The transport has been a welcome difference. Even though taking busses and trains felt slightly intimidating at first, that’s only because I’m not used to it. It’s been great – so convenient, fast and not too expensive. We aren’t traveling very far, so I find that in and around where we are staying has been very fairly priced. No car, no problem! I don’t think I’ll be rushing to re-create my old country road habits too soon and will enjoy the public transport as much as possible.


The lovely huge open parks have been a welcoming carpet laid out for me when I feel that I’m missing my beloved Sea Point promenade, and I’ve taken walks with the littley as often as possible, finding ponds with ducklings and taking shoes off because ons is mos Suid Aaafrik’n.

A surprising difference has to be the fact that I’m not used to having windows with no burglar bars, and so when I leave a room, I can’t help feeling a little unsettled if the windows are left open. Fortunately we are on the second floor in our short-term rental, so I’m satiating my nerves by telling myself would-be criminals can’t scale walls that easily, but I’m certainly not ready to leave the house without shutting and bolting everything, or go to bed at night with the breeze free to flow in on us.

Besides, there are foxes here. FOXES! And I’ve seen one jump the garden wall, so doors stay firmly shut.

The foxes are adorable to watch (from my safe, second floor shut kitchen window) and I’ve managed to get a few photo’s after realizing that they come out at about the same time every evening, sniffling round the back yard for scraps. They must come out in the midnight hours too, because one got into the trash which I hadn’t secured properly in the wheely bin, and I had to rush down at 6.30am the following morning in my pj’s to pick up the debris and nappies strewn everywhere before any of the neighbours could complain. Lesson learnt!

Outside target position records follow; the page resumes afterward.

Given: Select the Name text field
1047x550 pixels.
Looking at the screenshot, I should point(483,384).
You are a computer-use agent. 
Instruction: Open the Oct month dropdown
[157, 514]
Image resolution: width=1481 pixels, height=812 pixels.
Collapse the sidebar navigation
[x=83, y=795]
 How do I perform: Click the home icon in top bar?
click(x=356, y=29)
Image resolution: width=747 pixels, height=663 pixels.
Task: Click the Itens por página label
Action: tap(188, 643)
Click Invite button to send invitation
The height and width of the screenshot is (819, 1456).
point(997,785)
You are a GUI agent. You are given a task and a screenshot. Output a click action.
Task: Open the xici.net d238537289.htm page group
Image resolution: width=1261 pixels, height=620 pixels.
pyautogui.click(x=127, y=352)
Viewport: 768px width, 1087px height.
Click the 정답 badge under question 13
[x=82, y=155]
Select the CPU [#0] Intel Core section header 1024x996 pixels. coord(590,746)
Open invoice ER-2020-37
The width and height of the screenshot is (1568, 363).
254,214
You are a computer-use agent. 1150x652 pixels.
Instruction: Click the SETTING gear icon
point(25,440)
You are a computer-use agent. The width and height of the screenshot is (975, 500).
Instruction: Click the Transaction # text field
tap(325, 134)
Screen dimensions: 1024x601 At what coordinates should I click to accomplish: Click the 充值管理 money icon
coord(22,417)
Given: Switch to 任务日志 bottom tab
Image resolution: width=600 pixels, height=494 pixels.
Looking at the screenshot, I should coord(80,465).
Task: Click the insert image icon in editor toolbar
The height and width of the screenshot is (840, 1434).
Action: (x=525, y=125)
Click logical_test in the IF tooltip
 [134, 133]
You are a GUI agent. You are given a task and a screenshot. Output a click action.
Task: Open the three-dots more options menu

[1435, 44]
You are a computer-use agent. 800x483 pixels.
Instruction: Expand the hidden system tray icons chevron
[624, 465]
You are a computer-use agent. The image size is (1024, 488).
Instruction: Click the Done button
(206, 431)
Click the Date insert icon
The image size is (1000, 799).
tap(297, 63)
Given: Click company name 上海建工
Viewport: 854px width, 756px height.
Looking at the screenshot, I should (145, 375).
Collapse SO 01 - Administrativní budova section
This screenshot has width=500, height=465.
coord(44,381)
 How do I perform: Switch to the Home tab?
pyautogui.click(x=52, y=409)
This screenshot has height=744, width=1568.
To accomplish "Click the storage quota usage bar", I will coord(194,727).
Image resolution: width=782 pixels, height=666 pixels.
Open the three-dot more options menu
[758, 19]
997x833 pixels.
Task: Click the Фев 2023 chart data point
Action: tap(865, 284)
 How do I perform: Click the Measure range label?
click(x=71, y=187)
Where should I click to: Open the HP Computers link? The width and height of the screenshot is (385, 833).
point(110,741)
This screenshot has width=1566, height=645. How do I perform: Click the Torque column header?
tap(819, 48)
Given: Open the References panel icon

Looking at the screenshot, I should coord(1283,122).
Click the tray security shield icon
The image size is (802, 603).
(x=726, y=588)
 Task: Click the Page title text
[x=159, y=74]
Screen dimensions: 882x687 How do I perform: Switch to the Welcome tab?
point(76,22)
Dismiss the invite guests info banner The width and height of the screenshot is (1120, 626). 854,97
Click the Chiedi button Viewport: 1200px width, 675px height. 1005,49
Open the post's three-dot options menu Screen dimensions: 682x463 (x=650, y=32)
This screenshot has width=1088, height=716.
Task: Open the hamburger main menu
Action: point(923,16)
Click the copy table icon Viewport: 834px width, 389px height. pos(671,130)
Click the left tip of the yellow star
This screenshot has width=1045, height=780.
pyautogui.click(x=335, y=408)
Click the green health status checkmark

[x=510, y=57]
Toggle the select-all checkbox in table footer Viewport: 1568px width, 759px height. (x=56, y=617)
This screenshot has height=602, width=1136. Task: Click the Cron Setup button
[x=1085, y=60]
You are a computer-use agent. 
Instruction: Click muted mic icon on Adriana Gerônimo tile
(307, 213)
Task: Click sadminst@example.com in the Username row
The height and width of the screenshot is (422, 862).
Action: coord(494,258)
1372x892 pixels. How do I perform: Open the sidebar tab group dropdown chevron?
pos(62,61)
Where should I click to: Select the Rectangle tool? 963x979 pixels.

For all the differences there have been a few sames. First weekend, we had lunch with good friends visiting from SA who taught me to take a chance on a cider (and unknowingly instigated my new mission to find my favourite cider in England…which is no small or easy task as anyone who has ever visited the Island will know.) And on the second weekend we had a visit from good SA friends who have been living here for over 10 years now, and who taught us it’s ok to go out in the rain. So we did. For a lovely pub lunch. And we didn’t melt. Spending time with our familiar accented counterparts, drinking wine and cider and enjoying the general ambiance of food and friends made me feel more at home than anything else. And having my WhatsApp constantly pinging, 2 Skype dates with the old country, a phone call with my brother who has been local for a year already, and a few phone calls to good old MTN to try sort out my SA number (while my blood boils as I’m put on hold YET again or palmed off to another department YET again and still no one can do the migration from contract to pay-as-you-go…..gggrrrrrrr) has kept me feeling as homely as though I never left.